» Tugas Pengerjaan
1. Apakah tiap pernyataan berikut sesuai dengan tulisan tentang guru yang melarang ikut bimbel? Jawab ya atau tidak, lalu kutip kata-kata tulisan itu yang menentukan. (a) Penulis adalah siswa SMA Negeri. (b) Kelas sudah riuh sebelum guru itu berbicara. (c) Beberapa murid membantah penjelasan guru tersebut.
2. Bisakah kamu melanjutkan tulisan tentang guru yang melarang ikut bimbel itu, mulai setelah kalimat terakhirnya?

» Kutipan Halaman
_ _ _ _

"Yang muda yang memimpin, yang muda yang berbicara."
Slogan boleh berkata begitu. Tetapi saya, sebagai orang yang boleh dikata muda, selama ini hanya mampir melihat-lihat postingan-postingan yang asyik di Kompasiana.
Dan kini saya mencoba untuk gantian memberikan sesuatu, setelah sekian lama saya hanya berani melongok.
***
Sebagai seorang siswa SMA Negeri, bisa ditebak, kehidupan saya hanya berputar di sekitar keluarga, teman, dan sekolah. Tapi, tak sedikit hal menarik yang saya alami. Seperti kata-kata guru saya yang satu ini. Patut disimak, dan menghilangkan kantuk (yang membuat saya ingin tidur) di tengah siang bolong itu.
"Anak-anak, bapak harap kalian semua jangan ikut bimbel (bimbingan belajar)."
Nada-nada protes dan bingung menyeruak di tengah kelas yang asalnya hening. Kata orang Sunda, kawas goong katincak. Banyak pertanyaan yang menguar di udara, desas-desus, hingga gossip miring. Salah satu teman saya bahkan bilang, "Si Bapak ingin kita les di sekolah saja mungkin. Biar dapat tambahan duit."
Dan guru yang satu itu seolah menikmati aroma-aroma kebingungan di kelas. Setelah sedikit mereda, beliau pun menjelaskan semuanya. Jelas, hingga tak ada satupun dari kami membantah.

_ _ _ _

» Data
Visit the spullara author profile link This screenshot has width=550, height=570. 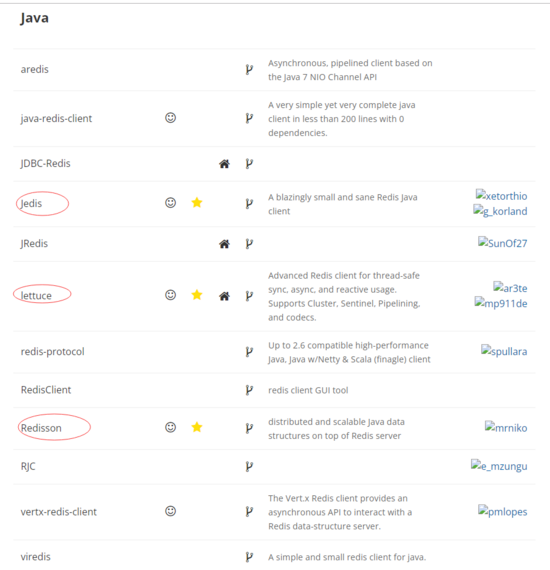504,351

_ _ _ _

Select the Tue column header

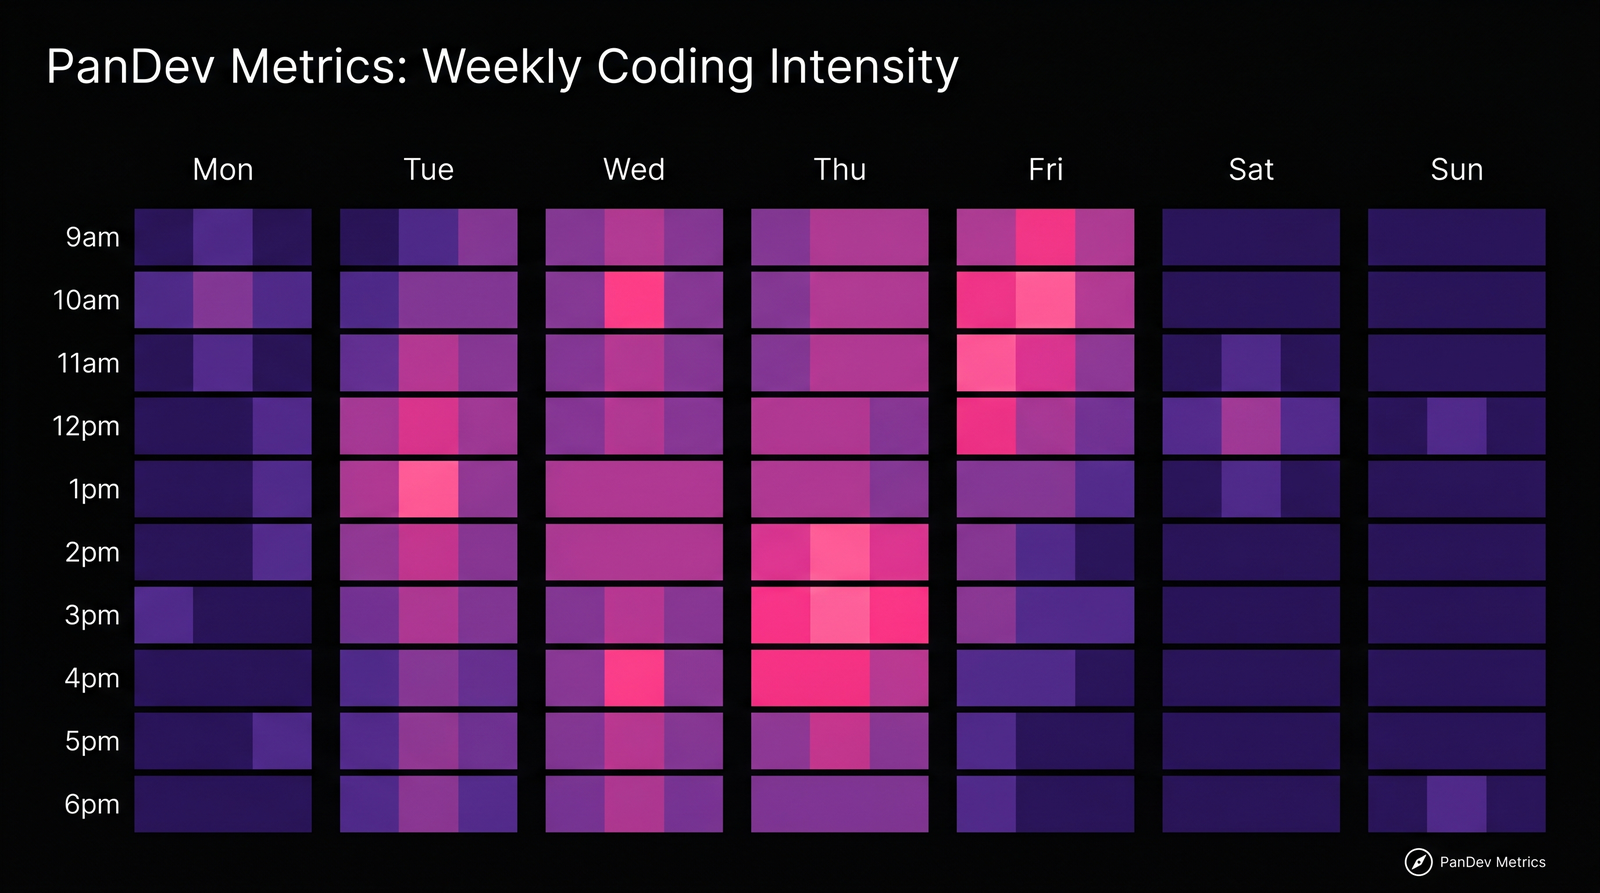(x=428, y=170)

_ _ _ _

» Jawaban Tugas
1.
(a) Ya: "Sebagai seorang siswa SMA Negeri"
(b) Tidak: "kelas yang asalnya hening"
(c) Tidak: "tak ada satupun dari kami membantah"

2.
Menurut beliau, bimbel itu yang meningkatkan persen mahasiswa drop out dari tahun ke tahun. Bimbel menawarkan proses cepat, rumus singkat, yang mengubah pola pikir siswa menjadi instan. Menjadi hal yang sangat mungkin seorang siswa lolos Ujian Nasional dan Seleksi Masuk Perguruan Tinggi Negeri dengan mudah, walaupun taraf kemampuan yang sebenarnya tidak memadai.
Terhenyak di tempat duduk masing-masing, aku dan teman-temanku masih mendengarkan beliau dengan serius. Ada hal lain yang belum kami ketahui, rupanya.
Dengan air muka tenang, beliau melanjutkan. Masih menurut beliau, bimbel itu memanfaatkan kepanikan yang menelisip pelan-pelan di benak orang tua dan siswa. Sadarkah kita bahwa kita sudah dirasuki roh paham: "Tak ikut bimbel=kegagalan!" Ketakpercayaandiri berkembang di nurani generasi calon pemimpin kita. Diburu, merasa tak aman, walau kemampuannya memadai, tak sedikit anak yang boleh dikata pintar, ikut bimbel juga. Sementara permintaan makin meningkat, harga pun makin menjulang. Belasan juta dikeluarkan orang tua hanya untuk mendapat jaminan anaknya diterima di perguruan tinggi favorit. Padahal, yang didapat si anak tak lebih dari sebuah cara instan yang merusak logika proses berpikirnya.
Yang lebih parah lagi, kata beliau, kalau paradigma masyarakat berubah, bergeser, ke arah yang berbahaya, yaitu: "Pengajaran di bimbel lebih baik daripada di sekolah." Seperti yang kita ketahui, sekolah merupakan instrumen utama pendidikan di negeri kita. Kalau sudah bergeser begini, lalu bagaimana? Seorang anak bersekolah hanya untuk mendapatkan skor tertinggi di kertas tanda kelulusan? Hanya agar logika prosesnya dibudaki oleh cara cepat nan instan?
Mungkin, bagi anak yang kurang dalam menangkap pelajaran di sekolah dibutuhkan tambahan. Dan itulah tujuan awalnya bimbel dibuat. Tapi, guru saya yakin, bukan dengan bimbel anak tersebut bisa menjadi mengerti. Banyak hal lain.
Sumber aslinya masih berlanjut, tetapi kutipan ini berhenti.